◆ Problem
Whenever a line of the records below contains the word "computer", copy that line.

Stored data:

◆ ◆ ◆ ◆ ◆ ◆ ◆

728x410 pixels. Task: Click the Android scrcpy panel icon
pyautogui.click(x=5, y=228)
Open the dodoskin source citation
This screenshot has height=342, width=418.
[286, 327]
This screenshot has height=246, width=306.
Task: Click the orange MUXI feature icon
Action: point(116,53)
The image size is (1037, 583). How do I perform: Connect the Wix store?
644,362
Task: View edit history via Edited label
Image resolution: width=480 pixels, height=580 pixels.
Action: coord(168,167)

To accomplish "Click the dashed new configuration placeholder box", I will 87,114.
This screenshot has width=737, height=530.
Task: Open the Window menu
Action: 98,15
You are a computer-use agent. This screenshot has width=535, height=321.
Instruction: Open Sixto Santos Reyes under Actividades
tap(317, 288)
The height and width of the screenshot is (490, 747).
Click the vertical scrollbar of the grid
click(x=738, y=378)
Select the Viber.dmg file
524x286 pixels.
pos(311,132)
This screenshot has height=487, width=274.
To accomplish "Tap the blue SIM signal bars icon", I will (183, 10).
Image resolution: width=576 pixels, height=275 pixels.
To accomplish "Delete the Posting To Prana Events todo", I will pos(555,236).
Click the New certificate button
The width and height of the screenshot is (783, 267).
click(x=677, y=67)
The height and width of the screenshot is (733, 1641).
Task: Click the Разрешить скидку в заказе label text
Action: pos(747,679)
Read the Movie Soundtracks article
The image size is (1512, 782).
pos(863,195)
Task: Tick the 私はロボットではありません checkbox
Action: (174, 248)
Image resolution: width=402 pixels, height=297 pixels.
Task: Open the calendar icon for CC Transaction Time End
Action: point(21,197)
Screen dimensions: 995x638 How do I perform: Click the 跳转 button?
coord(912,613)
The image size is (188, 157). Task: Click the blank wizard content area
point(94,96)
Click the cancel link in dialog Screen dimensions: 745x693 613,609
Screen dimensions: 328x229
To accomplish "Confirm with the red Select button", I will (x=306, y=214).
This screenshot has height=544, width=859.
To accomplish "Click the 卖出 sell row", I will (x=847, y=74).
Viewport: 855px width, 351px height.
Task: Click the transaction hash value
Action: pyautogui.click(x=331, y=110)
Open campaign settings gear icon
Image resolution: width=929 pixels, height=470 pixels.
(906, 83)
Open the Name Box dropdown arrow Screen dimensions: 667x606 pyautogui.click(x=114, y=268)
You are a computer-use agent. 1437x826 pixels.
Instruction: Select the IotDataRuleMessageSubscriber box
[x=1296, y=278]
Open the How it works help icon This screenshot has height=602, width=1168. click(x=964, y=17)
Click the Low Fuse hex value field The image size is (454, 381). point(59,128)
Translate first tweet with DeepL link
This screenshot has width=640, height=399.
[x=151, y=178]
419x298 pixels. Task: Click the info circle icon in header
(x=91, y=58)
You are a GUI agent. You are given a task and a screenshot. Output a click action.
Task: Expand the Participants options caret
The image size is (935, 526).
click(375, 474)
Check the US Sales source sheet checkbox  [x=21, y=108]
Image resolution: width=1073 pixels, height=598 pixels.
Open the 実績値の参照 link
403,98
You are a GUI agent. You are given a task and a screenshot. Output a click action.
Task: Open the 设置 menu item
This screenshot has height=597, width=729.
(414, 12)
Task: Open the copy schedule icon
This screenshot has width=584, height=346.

◆ ◆ ◆ ◆ ◆ ◆ ◆

◆ Result of this task
You are a computer-use agent. This screenshot has width=535, height=321.
You are a computer-use agent. 1437x826 pixels.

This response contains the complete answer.